WASHINGTON, D.C. – The federal Recovery Auditor (RAC) program might not be broken, but it isn’t working entirely as intended, according to testimony delivered late last month during a U.S. Senate Finance Committee hearing.
Far more needs to be done in terms of “striking the right balance between conducting appropriate program integrity oversight of the Medicare program and ensuring there’s not an undue administrative burden on healthcare providers,” in the words of U.S. Sen. Orrin Hatch, R-Utah, a ranking committee member and one of two senators who presided over the hearing (the other was committee chairman and Sen. Max Baucus, D-Mont. ).
“We’ve got to find a way of getting healthcare so that the government can live with it and the people who give healthcare can live with it,” Hatch said in a brief summation. “We don’t need to have doctors second-guessed on everything that they do, especially when they have good results. I’m very concerned about it.”
Witnesses delivering testimony during the hearing were two healthcare professionals from the senators’ home states – Suzie Draper, vice president of business ethics and compliance at Intermountain Healthcare in Salt Lake City, and J.J. Carmody, director of reimbursement at the Billings Clinic in Billings, Mont. – plus Robert Rolf, vice president of CGI, the Medicare RAC for Region B.
A pivotal moment came when Hatch asked all three witnesses what could be done, both by Congress and the Centers for Medicare & Medicaid Services (CMS), in order to improve the ways in which the RACs conduct their business of auditing providers and reclaiming overpayments.
“It is very difficult for us to even tell why the records are being requested (by RACs),” Carmody said, noting that “more of a clear effort to tell us what they are looking at when they send the (record request) letters … would be very helpful.”
Carmody even suggested that federal officials examine the possibility of eliminating the “observation status” tag from the federal healthcare lexicon, though she admitted, “that’s a big one” in the way of proposed changes. Rolf, noting that CGI participates in monthly informational sessions with its providers, simply said that “transparency, education and communication” between CMS, RACs and provider groups must become and remain a top priority.

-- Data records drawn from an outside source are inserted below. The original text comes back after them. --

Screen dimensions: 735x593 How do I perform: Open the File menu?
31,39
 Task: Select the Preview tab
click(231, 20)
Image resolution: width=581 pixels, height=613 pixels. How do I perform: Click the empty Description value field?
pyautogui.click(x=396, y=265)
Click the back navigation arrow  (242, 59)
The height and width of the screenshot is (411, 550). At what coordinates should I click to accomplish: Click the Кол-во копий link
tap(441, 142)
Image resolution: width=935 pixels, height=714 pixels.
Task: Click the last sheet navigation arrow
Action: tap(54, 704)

“No one enjoys being audited,” he said, “but we can reduce the administrative burden through communication.”
What remains to be seen is whether the hearing will have any tangible outcomes. Yet Hatch and Baucus made clear in twin statements that the issue of RAC oversight needs addressing, in one way or another – the former senator used the big picture to make his point, while the latter used an anecdote.
Hatch made it clear that while he is advocating for reform, he still recognizes why the RACs aren’t going anywhere anytime soon – of Medicare’s $550 billion price tag in 2012, he noted that $45 billion was found to have been spent improperly, adding up to an alarming sum of eight cents on every dollar.
“That rate is unacceptable, especially given the recent Medicare Trustees Report which said that the Medicare trust fund could be depleted by as early as 2022,” Hatch wrote in his statement. “Reducing the amount of improper payments is imperative to extending the financial longevity of the Medicare trust fund and to ensuring that Medicare continues serving patients for years to come.”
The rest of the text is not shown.